Officers in a hurry to nowhere?


You're cruising south on U.S. 29 just outside of Columbia in Howard County. Traffic is moderately heavy. Suddenly a state police cruiser with its red and blue lights flashing appears in the rearview mirror.

And it's coming fast.

Like the rest of traffic, you slow and pull over to let the officer pass. You then breathe a sigh of relief in knowing he's not coming after you.

"What ticked me off is that about a mile up the road I see he's turned around and just sitting on the side of the road doing nothing. Nothing. This is less than a minute after he flies by as though the world is on fire," said Robert A. Goins of Ellicott City. "He apparently just didn't feel like waiting with the rest of the cars."

We tend to give officers the benefit of the doubt, so let's assume that he was en route to an emergency that didn't pan out. Without a police scanner, we really don't know.

Michael McKelvin, a spokesman for the Maryland State Police, ++ said lights and siren are used only when troopers are involved in a traffic stop or responding to an emergency.

The Intrepid One has often seen police cars zap past us with lights flashing only to see them minutes later at a McDonald's or 7-Eleven. No apparent emergency.

And we've also had to tell officers that their lights still are (P flashing when we pulled up next to them at a stop signal. (We can live with this because, like everyone else, officers sometimes are forgetful.)

"But too many [police officers] just use their emergency vehicles to get through traffic, and that's not right," Mr. Goins said. "They are supposed to be the law, and what they're doing is breaking the law."

Highway 'ant colony'

Want to know where, perhaps, the best place is to see your state highway tax dollars at work? Check out roadwork chaos near Pulaski Highway (U.S. 40) and Rossville Boulevard in Rosedale, near Golden Ring Mall.

But let's preface that: Don't go during rush hour. Please.

"It is the most congested area I have ever seen in my life," said Carla Reed, who works in a nearby industrial park. "It's like an ant colony with everyone acting so busy."

In the area, you'll find construction at Philadelphia Road and Rossville Boulevard, at Rossville Boulevard and Pulaski Highway, and at the Baltimore Beltway just off Pulaski Highway -- all within a quarter-mile.

"Improvements" being made at Rossville Boulevard and Philadelphia Road include adding left-turn lanes on northbound Rossville Boulevard and on westbound Philadelphia Road; the Beltway is being widened; and both directions of Pulaski Highway just before Rossville Boulevard are being widened over Stemmers Run.

Needless to say, the construction makes commuting fun.

"It's gridlock and a lot of it," Ms. Reed said. "Traffic slows almost to a crawl sometimes. My car can't take anymore."

But, looking on the bright side, we've never seen as many traffic cones set up in one place before.

By the way, the entire project costs in the neighborhood of $11 million, according to Chuck Brown of the State Highway Administration.

Stranded in the dark

We wrote two weeks ago about stranded motorists being passed by police officers on patrol. Needless to say, we got a load of mail and stories of similar incidents.
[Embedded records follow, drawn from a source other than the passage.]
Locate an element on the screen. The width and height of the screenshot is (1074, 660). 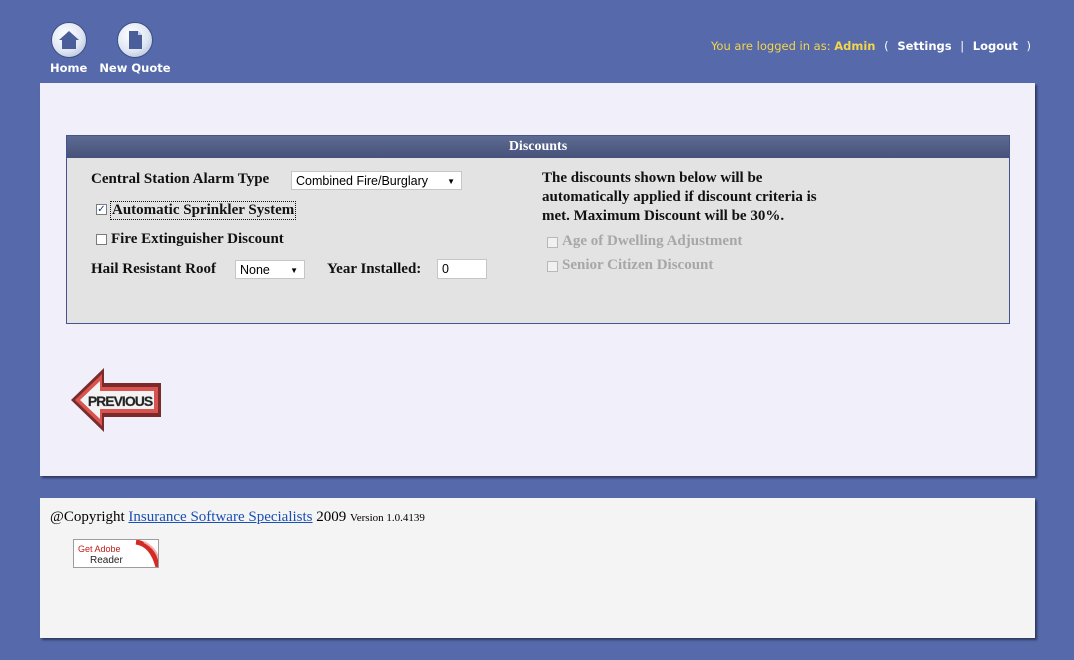
hail-roof-label: Hail Resistant Roof is located at coordinates (154, 269).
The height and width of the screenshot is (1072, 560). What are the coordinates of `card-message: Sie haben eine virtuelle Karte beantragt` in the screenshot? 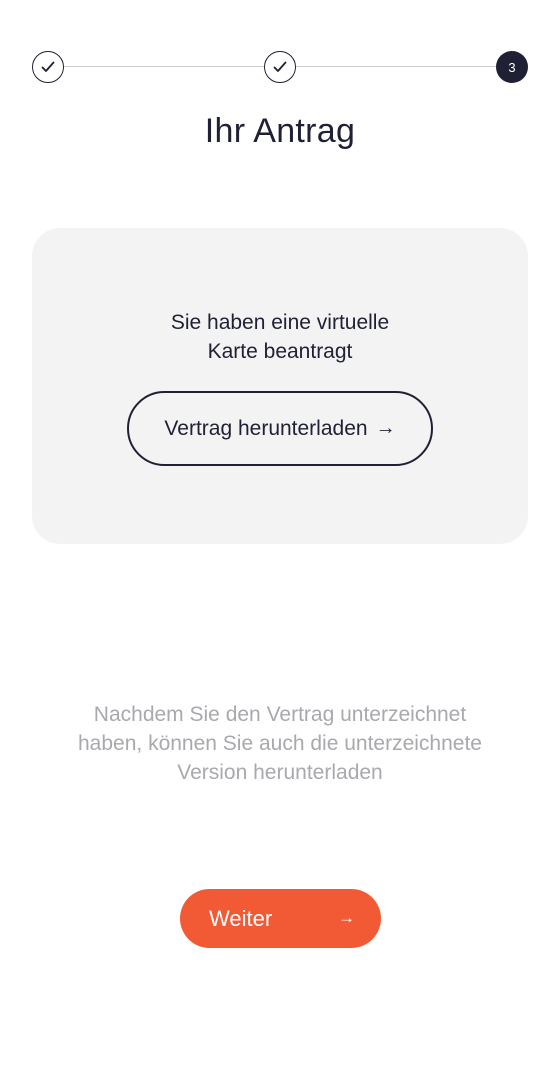 It's located at (280, 337).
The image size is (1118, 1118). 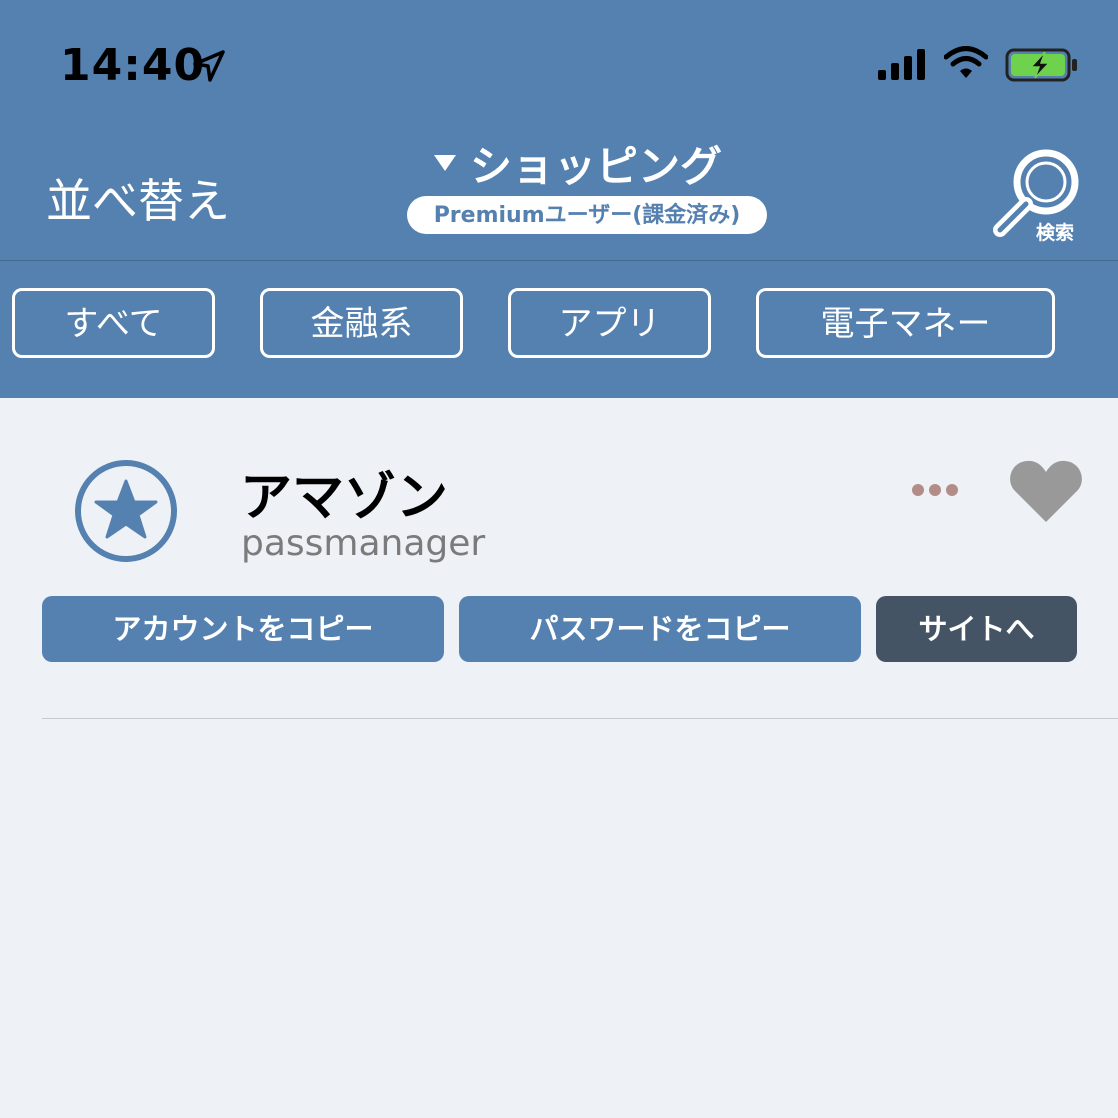 I want to click on sort-button: 並べ替え, so click(x=138, y=198).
One motorist, who asked not to be named, said he had a flat tire on the Beltway and that a state trooper stopped and took him to the nearest exit, Stevenson Road (Exit 21C).

It was very dark, about midnight, and, the motorist said, he was taken to a pay telephone.
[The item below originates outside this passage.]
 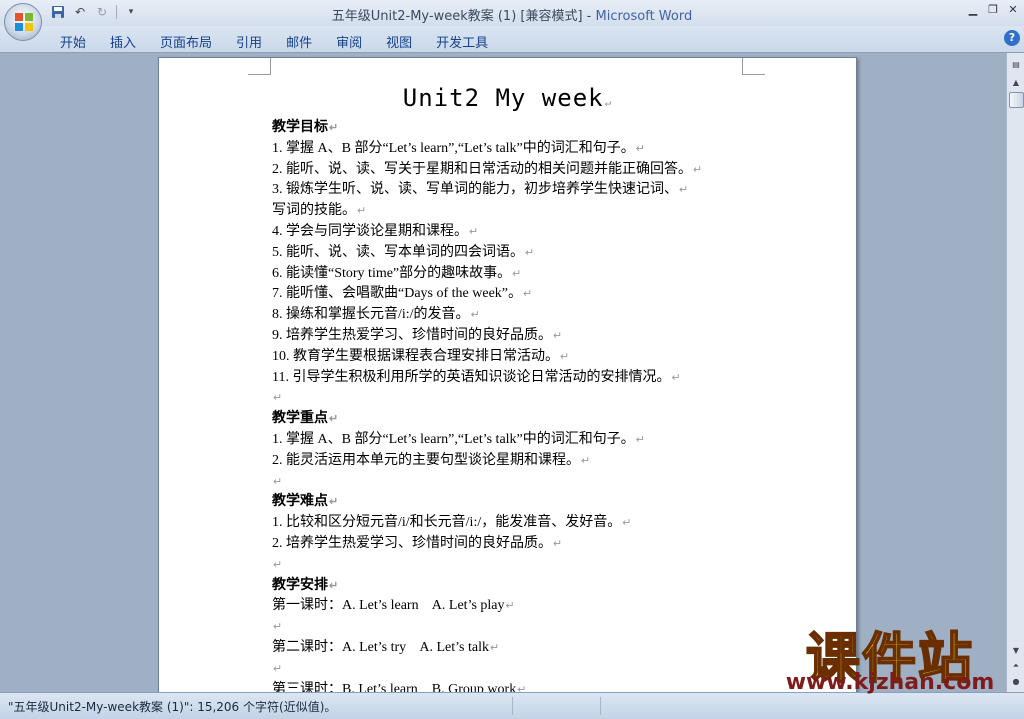 What do you see at coordinates (386, 647) in the screenshot?
I see `paragraph-line: 第二课时：A. Let’s try A. Let’s talk↵` at bounding box center [386, 647].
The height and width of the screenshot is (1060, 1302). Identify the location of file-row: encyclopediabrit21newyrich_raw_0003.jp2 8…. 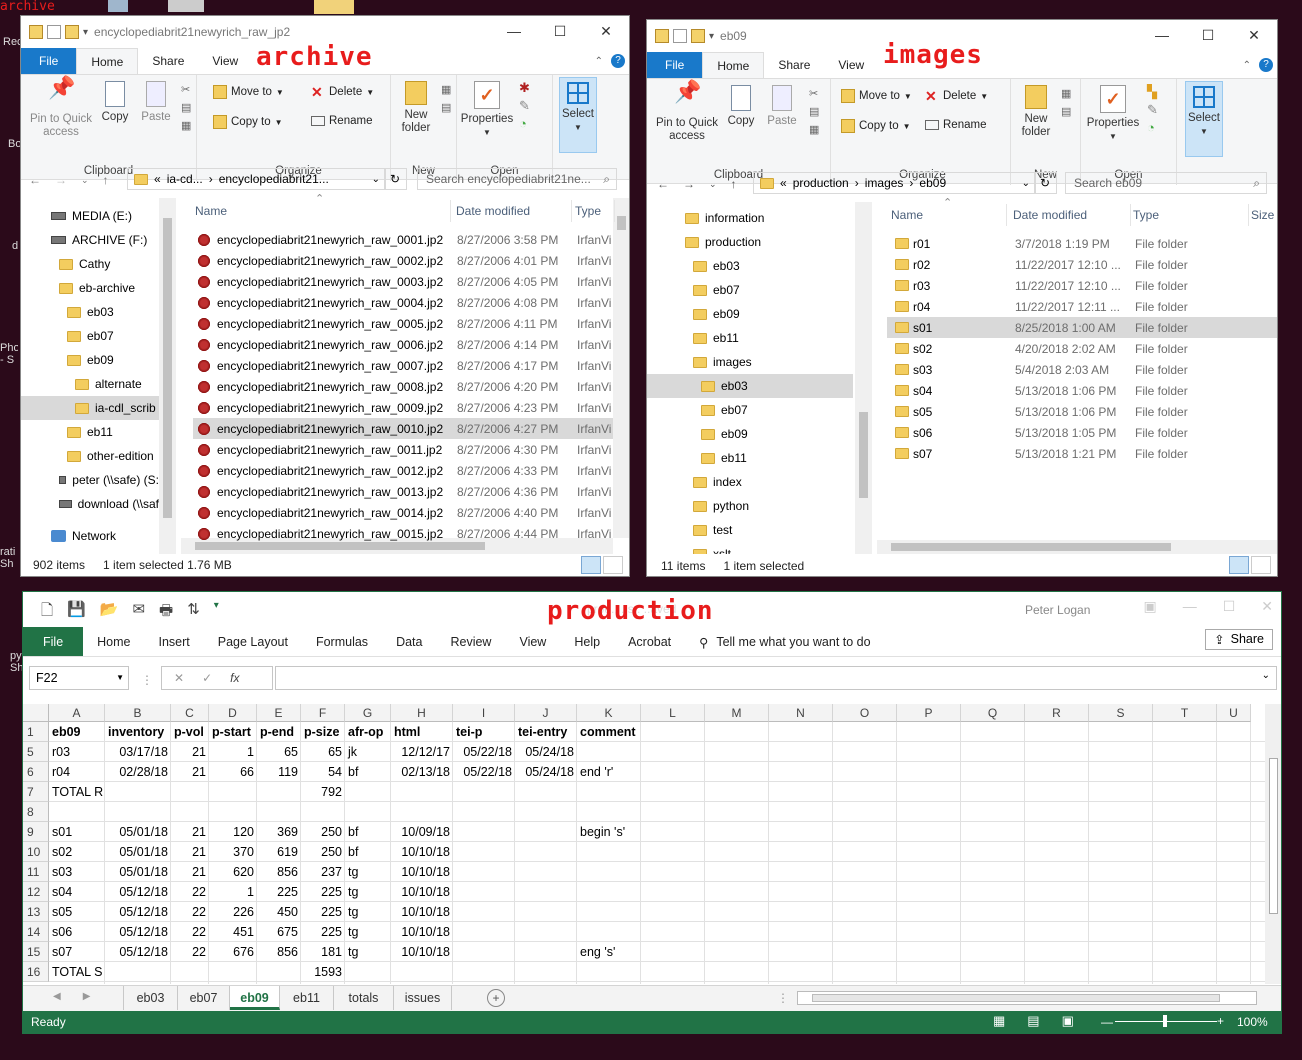
(403, 282).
"I asked him if he was going to wait, and he said 'no' and took off. It was dark, and I couldn't even see the numbers to make the phone call," the motorist said. "When I finally did get through to the operator, I had to walk back out Stevenson Road, down a ramp and a quarter-mile back to my car, alone."
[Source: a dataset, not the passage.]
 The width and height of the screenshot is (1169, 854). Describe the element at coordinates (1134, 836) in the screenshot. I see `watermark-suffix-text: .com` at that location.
State police spokesman Michael McKelvin said troopers are obligated to assist motorists by calling assistance for them or taking them to a telephone. Depending on how busy it is and whether the motorist requests a return trip, the trooper may or may not take the motorists back to their cars, he said.

"But certainly we would not want to leave them in any danger," Mr. McKelvin said.

Hitchhiking in the city

While riding on Edmondson Avenue in West Baltimore last week we saw something we hadn't seen in the city in years: a hitchhiker.

But it wasn't just a hitchhiker; it was a hitchhiker with two suitcases and a sign advertising his destination as Washington. (We assumed it was Washington, D.C., and not the state.)

Crime being what it is and hitchhiking being illegal in the city, hitchhiking is not the smartest thing to do. He was heading west, and we were eastbound. When we returned about two hours later, he was gone. Hope all went well.